Cities of Anaheim, Riverside, Banning, Colton, & Azusa, California v. Federal Energy Regulatory Commission

941 F.2d 1234, 291 U.S. App. D.C. 317, 1991 U.S. App. LEXIS 19238
CourtCourt of Appeals for the D.C. Circuit
DecidedAugust 20, 1991
DocketNos. 90-1236, 90-1369, 90-1515 and 90-1566
StatusPublished
Cited by3 cases

This text of 941 F.2d 1234 (Cities of Anaheim, Riverside, Banning, Colton, & Azusa, California v. Federal Energy Regulatory Commission) is published on Counsel Stack Legal Research, covering Court of Appeals for the D.C. Circuit primary law. Counsel Stack provides free access to over 12 million legal documents including statutes, case law, regulations, and constitutions.

Bluebook
Cities of Anaheim, Riverside, Banning, Colton, & Azusa, California v. Federal Energy Regulatory Commission, 941 F.2d 1234, 291 U.S. App.
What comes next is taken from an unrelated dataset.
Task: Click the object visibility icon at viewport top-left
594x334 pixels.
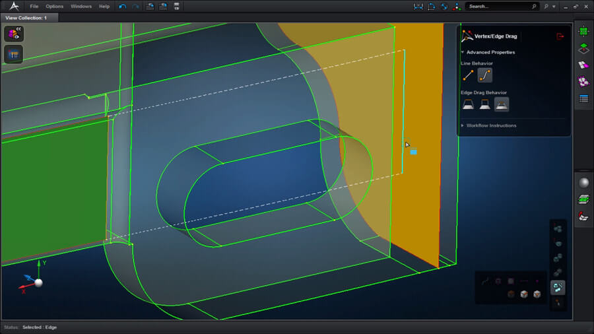Action: [x=13, y=34]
D.C. 317, 1991 U.S. App. LEXIS 19238 (D.C. Cir. 1991).

Opinion

Opinion for the court filed by Circuit Judge BUCKLEY.

BUCKLEY, Circuit Judge:

Over the past fifteen years, the Federal Energy Regulatory Commission (“Commission” or “FERC”) has developed rules for adjudicating allegations of “price squeeze.” Price squeeze is a quasi-antitrust concept; it refers to an unjustified disparity between a public utility’s wholesale and retail electric power rates (“price discrimination”) that harms the ability of wholesale customers to compete with the utility in the retail market. These cases require us to review important aspects of the Commission’s price squeeze doctrine.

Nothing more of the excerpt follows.